Table 1 Measures of interrater reliability of rating items capturing effective classroom management

The present study aims to provide validity evidence based on relations to other constructs. As instructional quality of teachers (i.e., performance) is related to their professional knowledge [38, 42, 44], we hypothesize that high-quality manifestations of ECM as an instructional quality dimension irrespective of specific school subjects are significantly positively related to teachers’ GPK (convergent evidence), but only weakly related to their PCK of early reading and writing instruction (divergent evidence) due to its subject-specific character. Because previous investigations on teachers’ GPK and PCK came to conclude the two knowledge facets are substantially inter-correlated, accounting for both facets using different hypotheses related to convergent and divergent evidence can strengthen validity evidence for ECM based on relations to teachers’ professional knowledge. Moreover, such empirical evidence could highlight the specific need for teachers’ GPK besides PCK as part of the professional teacher’s knowledge base [40, 41, 43]. We consider this examination also an important issue with regards to our conceptualizing of instructional aspects of classroom management, which, as mentioned above (see the outline of our first research question), focuses on instructional teaching content processes from a general standpoint rather than from a subject-specific perspective.

4 Material and methods

4.1 Participants and procedure

The data derives from the project WibaLeS that focuses on early reading and writing instruction, in which primary school teachers in the administrative district of Cologne, Germany participated. Conducted between fall 2020 and spring 2021, the COVID-19 pandemic affected data collection procedures, causing partial school closures and reduced class sizes. Since schools were subjected to strict rules for external visitors, some teachers dropped out during our study, causing a decrease in the number of participating teachers from 35 at the time of the first classroom observation to 29 in the second and 23 in the third.

An online questionnaire for assessing teachers’ GPK and PCK and gathering demographic information was completed by 30 teachers who, on average, were 41 years old (SD = 8.99) and had 12.5 years of teaching experience (SD = 7.42). The sample consisted of 26 women (90%) and four men, a distribution typical for the profession of primary teachers in Germany. Except for one person who had originally studied to become a teacher for upper secondary school (academic track), all had been trained as primary school teachers (non-academic track).

All teachers participated voluntarily and were recruited first via email invitation sent to all primary schools in greater Cologne region, Germany, and second via central information events for principals in the administrative district. Teachers got reimbursed with a financial compensation of 50 Euros. Keeping data privacy was in accordance with the researchers’ university’s provisions and commissioner for data protection. The study was carried out in compliance with regulations by the German Research Foundation (Deutsche Forschungsgemeinschaft, DFG).

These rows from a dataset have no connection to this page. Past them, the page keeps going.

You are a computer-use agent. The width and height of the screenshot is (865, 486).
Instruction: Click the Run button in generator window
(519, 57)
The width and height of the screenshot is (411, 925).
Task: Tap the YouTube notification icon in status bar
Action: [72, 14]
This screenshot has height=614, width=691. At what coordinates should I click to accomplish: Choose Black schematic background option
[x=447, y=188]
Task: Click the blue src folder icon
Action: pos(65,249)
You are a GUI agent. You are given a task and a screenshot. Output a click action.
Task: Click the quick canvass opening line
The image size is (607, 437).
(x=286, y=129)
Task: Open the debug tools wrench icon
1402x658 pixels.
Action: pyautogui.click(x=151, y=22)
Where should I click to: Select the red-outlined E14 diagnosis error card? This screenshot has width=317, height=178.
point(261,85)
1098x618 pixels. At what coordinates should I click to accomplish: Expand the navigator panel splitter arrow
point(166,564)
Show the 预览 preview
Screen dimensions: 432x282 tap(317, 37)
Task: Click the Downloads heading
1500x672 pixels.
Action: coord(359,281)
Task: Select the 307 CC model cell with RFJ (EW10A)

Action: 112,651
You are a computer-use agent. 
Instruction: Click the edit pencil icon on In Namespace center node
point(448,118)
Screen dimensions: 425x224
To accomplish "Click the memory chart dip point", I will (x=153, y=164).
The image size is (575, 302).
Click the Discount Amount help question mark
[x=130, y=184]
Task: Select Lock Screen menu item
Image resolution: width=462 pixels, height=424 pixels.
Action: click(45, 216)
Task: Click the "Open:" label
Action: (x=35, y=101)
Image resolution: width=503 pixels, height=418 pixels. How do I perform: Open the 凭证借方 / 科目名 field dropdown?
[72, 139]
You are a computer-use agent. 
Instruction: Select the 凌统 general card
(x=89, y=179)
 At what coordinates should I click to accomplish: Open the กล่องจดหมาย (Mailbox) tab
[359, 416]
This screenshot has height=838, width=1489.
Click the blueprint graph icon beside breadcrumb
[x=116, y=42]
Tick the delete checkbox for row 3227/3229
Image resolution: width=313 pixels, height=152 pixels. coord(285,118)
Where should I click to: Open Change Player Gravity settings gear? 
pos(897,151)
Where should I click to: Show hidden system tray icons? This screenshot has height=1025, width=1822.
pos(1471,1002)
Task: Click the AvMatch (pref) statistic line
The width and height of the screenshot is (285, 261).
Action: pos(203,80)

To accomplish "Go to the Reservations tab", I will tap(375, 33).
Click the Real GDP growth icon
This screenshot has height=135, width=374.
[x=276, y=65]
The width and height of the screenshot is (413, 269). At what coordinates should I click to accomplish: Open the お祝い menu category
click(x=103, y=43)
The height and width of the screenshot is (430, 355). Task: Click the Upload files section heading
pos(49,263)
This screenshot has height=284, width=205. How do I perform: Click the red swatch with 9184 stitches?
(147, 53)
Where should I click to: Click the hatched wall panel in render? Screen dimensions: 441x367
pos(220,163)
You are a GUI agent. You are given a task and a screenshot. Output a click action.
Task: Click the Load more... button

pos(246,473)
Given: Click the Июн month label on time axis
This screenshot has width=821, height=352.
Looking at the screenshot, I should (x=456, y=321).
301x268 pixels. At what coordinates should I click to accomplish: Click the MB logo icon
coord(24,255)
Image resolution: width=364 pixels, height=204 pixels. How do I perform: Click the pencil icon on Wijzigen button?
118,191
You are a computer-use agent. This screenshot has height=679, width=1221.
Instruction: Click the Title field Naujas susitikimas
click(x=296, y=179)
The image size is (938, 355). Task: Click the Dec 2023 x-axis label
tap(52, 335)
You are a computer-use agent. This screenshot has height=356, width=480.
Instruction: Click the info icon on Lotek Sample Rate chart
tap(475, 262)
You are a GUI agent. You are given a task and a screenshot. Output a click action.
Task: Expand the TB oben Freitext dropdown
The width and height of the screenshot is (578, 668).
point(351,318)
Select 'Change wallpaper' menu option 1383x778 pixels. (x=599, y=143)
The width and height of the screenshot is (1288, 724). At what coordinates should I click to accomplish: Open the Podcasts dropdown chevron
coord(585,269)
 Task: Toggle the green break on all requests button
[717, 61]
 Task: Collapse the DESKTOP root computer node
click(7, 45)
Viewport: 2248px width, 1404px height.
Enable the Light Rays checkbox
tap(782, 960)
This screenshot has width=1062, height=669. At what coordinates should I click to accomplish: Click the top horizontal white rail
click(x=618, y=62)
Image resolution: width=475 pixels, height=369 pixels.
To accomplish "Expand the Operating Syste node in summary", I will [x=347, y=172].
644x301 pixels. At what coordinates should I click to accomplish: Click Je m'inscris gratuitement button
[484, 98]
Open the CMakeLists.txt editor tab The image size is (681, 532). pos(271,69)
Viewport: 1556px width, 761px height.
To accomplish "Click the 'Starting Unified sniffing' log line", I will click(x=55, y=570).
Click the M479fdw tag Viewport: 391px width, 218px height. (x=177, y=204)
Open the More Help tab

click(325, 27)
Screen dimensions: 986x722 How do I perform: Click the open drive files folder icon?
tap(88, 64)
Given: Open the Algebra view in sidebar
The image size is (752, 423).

4.2 Tests measuring teacher knowledge

Teachers’ GPK was measured using the standardized test developed in TEDS-M [50]. The test items address knowledge on generic teaching dimensions: structuring, motivation, classroom management, adaptivity, and assessment. Moreover, they can be divided into three categories regarding the quality of cognitive demands: when responding to test items, teachers are required to recall knowledge elements; understand/analyze concepts and situations based on GPK; generate options for action using their GPK. The test design can thus be described by a 3 × 4 matrix (cognitive demands x knowledge dimensions). To avoid cognitive overload, a short form of the original TEDS-M instrument was implemented, which included 15 complex test items (five multiple choice items, 10 open-response items) resulting in 60 dichotomous test items for scaling analysis. It took approximately 20 min to complete. PCK was measured using an instrument developed by our research team [51]. It comprises acquisition of reading and writing, including child development and diagnostics, instruction, including curricular aspects, and teaching strategies (29 items: 26 multiple choice items, three open-response items).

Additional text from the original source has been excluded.